== Document passage ==
LONDON—Britain's largest banks could be forced to cut dividends as the Bank of England steps up pressure on them to hold more capital.

Analysts say U.K. regulators are making renewed efforts to get banks to hold more capital through increasingly stringent stress tests, even as the results of the most recent exam, due Tuesday, are expected to show a perfect pass rate.

The latest test studied how seven major banks—HSBC Holdings PLC, Barclays PLC, Lloyds Banking Group PLC, Standard Chartered PLC, Royal Bank of Scotland Group PLC, Santander UK and Nationwide Building Society—would fare in what have turned out to be real life scenarios of an emerging markets downturn and low oil price.

The banks should all be strong enough to pass, but analysts say the focus now is on the Bank of England's previously announced plans to make the tests even harder from next year. Banks that don't pass stress tests can be forced to raise additional capital or postpone paying shareholder dividends.

"We don't expect outright capital deficits on Tuesday," said Peter Richardson, a banking analyst at Berenberg. "What we do see is a growing headwind of tougher tests and higher hurdle rates to pass them. These will continue to erode expectations of dividends," he said.

== Requests ==
• a. Swap "regulators" for "supervisors" and write out the article on bank stress tests between "Analysts say U.K." and "perfect pass rate.", inclusive.
• b. Pick up the article on bank stress tests after its last sentence and carry it further.
The listing isn't needed for this.

== Collected data ==
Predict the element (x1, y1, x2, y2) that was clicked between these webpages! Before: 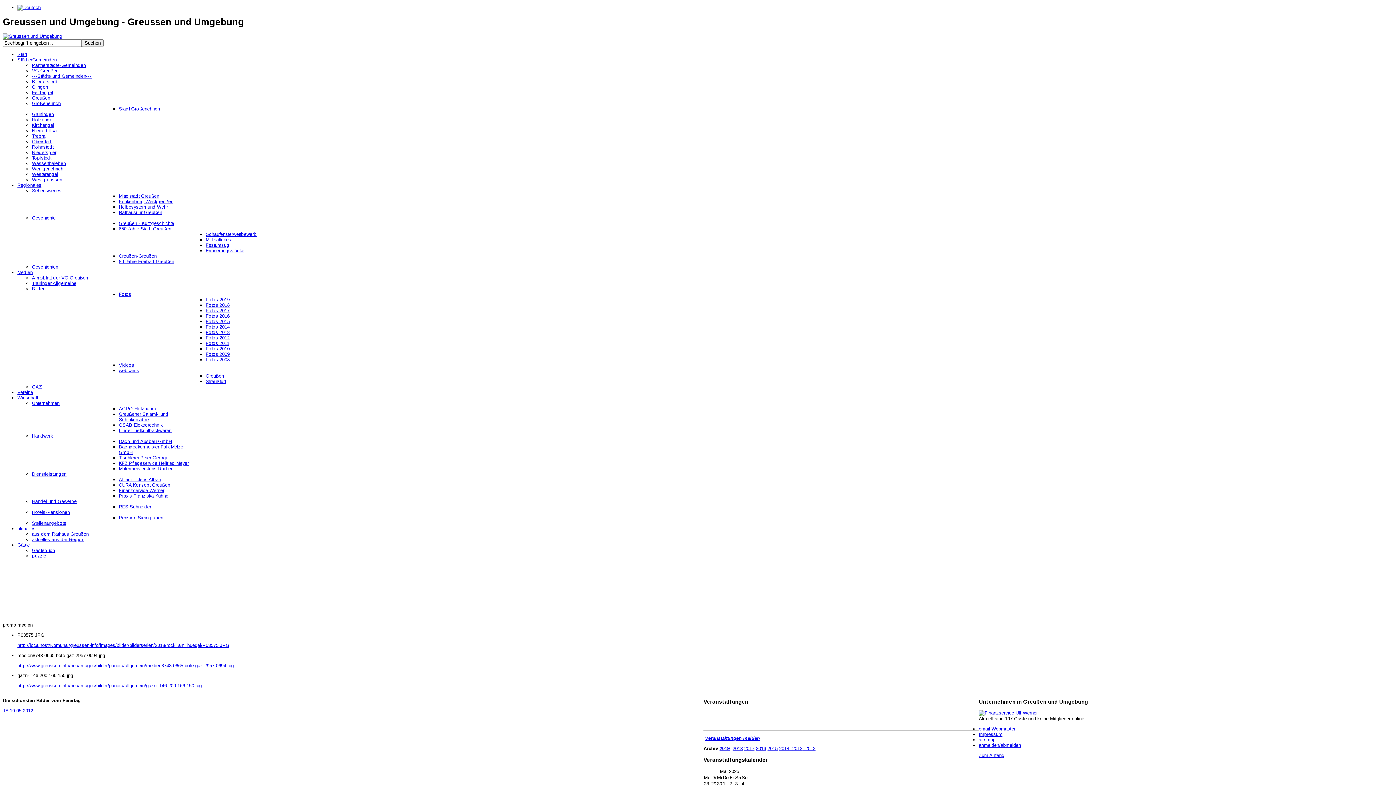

== Expected responses ==
• a.
Analysts say U.K. supervisors are making renewed efforts to get banks to hold more capital through increasingly stringent stress tests, even as the results of the most recent exam, due Tuesday, are expected to show a perfect pass rate.

• b.
Even before the stress tests, some banks have been revising their dividend plans. Standard Chartered canceled paying a year-end dividend and Barclays reversed plans to raise its payout. In both cases, the moves marked an effort by the banks to conserve capital as they undergo major restructurings. British banks, while widely seen as healthier than many of their continental European rivals, are still struggling to reshape their businesses to fit a tougher economic and regulatory climate for banking.

From next year, the regulatory demands are set to get even tougher, as the Bank of England raises the level of minimum capital needed by the seven banks to pass its annual test. Each bank will have a unique number of how much is enough, reflecting Bank of England requirements and additional global buffers for the country's four systemically important banks—Barclays, HSBC, RBS and Standard Chartered.

The move ties in with a growing reliance on stress tests by the Bank of England and regulators in the U.S. and elsewhere to predict how their banking systems would cope in stressful conditions.

"Stress tests (are) increasingly the primary way banks are regulated" in Britain, analysts at Morgan Stanley wrote in a report Tuesday, calling the health checks "a gate on payouts". They said higher capital levels than banks' current targets "could be needed for major U.K. banks to give comfort that thresholds are not likely to be breached during future stress tests".

Stress tests have become a key tool for the BOE and other banking regulators to determine whether banks have enough capital to withstand shocks and prevent a repeat of the financial crisis of 2008. The British tests assess the capital strength of individual banks, as well as the overall stability of the country's financial system. Banks that don't pass the tests can be forced to raise additional capital or postpone paying shareholder dividends.

Banks also face the possibility on Tuesday of a new capital buffer on their domestic lending, with signs that the Bank of England's Financial Policy Committee may be poised to make its first use of a so-called countercyclical buffer.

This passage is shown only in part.